The French were foreigners here. Several of the settlers knew the roads and woods and streams the way they knew the hair and tendons and veins on the backs of their hands-and from equally long acquaintance. "Oh, sure, Major," one of them said. "I'd bet anything they'll bring their victuals and such up the Graveyard Road. It's a devil of a lot wider and straighter than the Honker's Beak."
"Cheerful name, Ned," Victor remarked. "They call it that because…?"
"It's the road that goes past the graveyard," Ned answered matter-of-factly. "Nice spot for an ambush not far from there."
"Now you're talking," Victor said.
It was a good spot for an ambush, too.
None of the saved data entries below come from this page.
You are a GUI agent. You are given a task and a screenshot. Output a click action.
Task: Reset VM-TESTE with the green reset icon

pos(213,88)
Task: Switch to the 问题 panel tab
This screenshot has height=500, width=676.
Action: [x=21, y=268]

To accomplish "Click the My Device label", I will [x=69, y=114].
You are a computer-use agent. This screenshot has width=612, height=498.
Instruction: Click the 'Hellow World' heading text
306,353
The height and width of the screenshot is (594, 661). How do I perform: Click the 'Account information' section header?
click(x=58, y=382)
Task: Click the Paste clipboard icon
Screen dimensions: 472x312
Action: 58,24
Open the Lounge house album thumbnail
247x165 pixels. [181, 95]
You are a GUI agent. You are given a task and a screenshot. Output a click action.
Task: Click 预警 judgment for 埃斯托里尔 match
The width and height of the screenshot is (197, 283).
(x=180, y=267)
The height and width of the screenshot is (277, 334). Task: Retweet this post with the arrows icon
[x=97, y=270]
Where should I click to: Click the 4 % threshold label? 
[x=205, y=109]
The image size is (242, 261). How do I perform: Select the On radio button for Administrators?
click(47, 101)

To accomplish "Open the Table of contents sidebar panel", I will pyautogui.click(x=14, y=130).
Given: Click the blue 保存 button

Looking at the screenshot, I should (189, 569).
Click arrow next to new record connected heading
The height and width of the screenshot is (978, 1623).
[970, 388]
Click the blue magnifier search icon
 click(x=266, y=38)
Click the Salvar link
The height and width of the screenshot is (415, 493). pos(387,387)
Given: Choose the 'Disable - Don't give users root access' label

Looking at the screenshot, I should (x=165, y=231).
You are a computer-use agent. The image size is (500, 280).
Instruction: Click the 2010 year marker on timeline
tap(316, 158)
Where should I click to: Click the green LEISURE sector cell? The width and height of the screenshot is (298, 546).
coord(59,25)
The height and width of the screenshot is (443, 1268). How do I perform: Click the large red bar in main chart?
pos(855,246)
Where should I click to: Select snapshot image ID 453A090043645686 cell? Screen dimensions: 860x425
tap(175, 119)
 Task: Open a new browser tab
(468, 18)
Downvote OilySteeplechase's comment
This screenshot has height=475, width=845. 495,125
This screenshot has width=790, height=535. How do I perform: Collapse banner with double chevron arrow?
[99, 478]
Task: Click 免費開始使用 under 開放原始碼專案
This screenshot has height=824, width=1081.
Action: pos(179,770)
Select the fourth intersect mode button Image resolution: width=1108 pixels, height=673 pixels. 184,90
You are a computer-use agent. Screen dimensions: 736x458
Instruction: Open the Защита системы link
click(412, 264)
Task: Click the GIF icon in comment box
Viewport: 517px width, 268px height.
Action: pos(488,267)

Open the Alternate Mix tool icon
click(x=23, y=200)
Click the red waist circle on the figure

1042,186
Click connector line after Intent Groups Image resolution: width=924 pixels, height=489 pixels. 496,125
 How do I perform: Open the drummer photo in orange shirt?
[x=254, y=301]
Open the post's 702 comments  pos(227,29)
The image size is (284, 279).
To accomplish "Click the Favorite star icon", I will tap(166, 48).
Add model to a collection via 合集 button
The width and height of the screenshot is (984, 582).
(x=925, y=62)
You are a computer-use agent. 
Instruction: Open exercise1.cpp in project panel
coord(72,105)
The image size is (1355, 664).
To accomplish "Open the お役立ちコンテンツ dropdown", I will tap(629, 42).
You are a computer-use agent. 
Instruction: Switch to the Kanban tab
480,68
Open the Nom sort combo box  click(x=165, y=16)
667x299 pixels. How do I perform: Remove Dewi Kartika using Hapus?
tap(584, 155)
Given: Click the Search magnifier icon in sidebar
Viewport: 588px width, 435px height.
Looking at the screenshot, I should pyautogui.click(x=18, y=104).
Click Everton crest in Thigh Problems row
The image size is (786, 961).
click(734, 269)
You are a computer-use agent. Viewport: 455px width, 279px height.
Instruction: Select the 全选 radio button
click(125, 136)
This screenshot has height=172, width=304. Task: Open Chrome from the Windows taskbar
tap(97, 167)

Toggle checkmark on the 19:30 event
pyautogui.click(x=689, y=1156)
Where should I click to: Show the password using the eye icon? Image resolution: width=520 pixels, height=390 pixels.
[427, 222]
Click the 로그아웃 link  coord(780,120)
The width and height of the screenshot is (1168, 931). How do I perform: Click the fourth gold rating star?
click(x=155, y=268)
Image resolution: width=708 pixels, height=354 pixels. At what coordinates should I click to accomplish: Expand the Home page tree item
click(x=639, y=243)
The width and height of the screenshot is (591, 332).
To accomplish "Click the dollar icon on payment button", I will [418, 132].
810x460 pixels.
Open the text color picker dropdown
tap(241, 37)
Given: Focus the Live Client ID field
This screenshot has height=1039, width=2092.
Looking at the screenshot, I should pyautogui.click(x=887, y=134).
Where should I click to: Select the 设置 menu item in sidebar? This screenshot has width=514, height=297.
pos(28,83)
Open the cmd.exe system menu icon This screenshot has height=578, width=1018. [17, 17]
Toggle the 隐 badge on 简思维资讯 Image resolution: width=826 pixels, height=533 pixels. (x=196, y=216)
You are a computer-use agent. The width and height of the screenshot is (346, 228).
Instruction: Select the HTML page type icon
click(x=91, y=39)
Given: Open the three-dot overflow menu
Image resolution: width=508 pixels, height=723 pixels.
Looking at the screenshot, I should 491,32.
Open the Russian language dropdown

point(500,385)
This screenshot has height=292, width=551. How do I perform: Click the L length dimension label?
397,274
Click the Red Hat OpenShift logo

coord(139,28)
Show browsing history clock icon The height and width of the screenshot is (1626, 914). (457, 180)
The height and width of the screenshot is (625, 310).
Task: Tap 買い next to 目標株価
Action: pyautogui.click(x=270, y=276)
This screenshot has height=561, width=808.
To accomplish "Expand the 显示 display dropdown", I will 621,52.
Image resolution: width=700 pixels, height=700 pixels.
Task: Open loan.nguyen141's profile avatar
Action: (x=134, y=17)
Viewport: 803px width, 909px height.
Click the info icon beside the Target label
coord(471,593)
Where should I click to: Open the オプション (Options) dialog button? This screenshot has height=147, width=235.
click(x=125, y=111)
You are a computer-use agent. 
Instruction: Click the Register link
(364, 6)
Pine woods grew close to the road on both sides. One day before too long, Victor supposed, settlers would cut them down for fuel or timber, but it hadn't happened yet. Lush ferns growing under the trees would further screen the green-jacketed English settlers. At dawn the next day, Radcliff sent a spry youngster up a tree to keep an eye out for approaching wagons.
Inside of an hour, the lookout hallooed. Victor wasn't astonished. An army needed a lot of supplies to keep going…and the French officers farther south wouldn't know he'd broken out of Freetown. "Shoot the horses and oxen first," Victor told his men. "We want to make sure the wagons don't get through."
On came the wagons, oblivious to danger. Hooves thumped in the dirt of the roadway. Axles squeaked. Wheels rumbled. As the wagons got closer, Victor could make out the jingle of harness and the drivers laughing and talking to one another.
"Fire!" he shouted. The woods exploded in flame and smoke.
Down went most of the draft animals. Others, wounded but not slain, screamed and reared and tried to bolt. Some of the men in the wagons screamed, too. A handful had the presence of mind to grab for pistols and muskets and fire back. They even hit a couple of settlers as Victor's men swarmed out of the woods and over the wagon train.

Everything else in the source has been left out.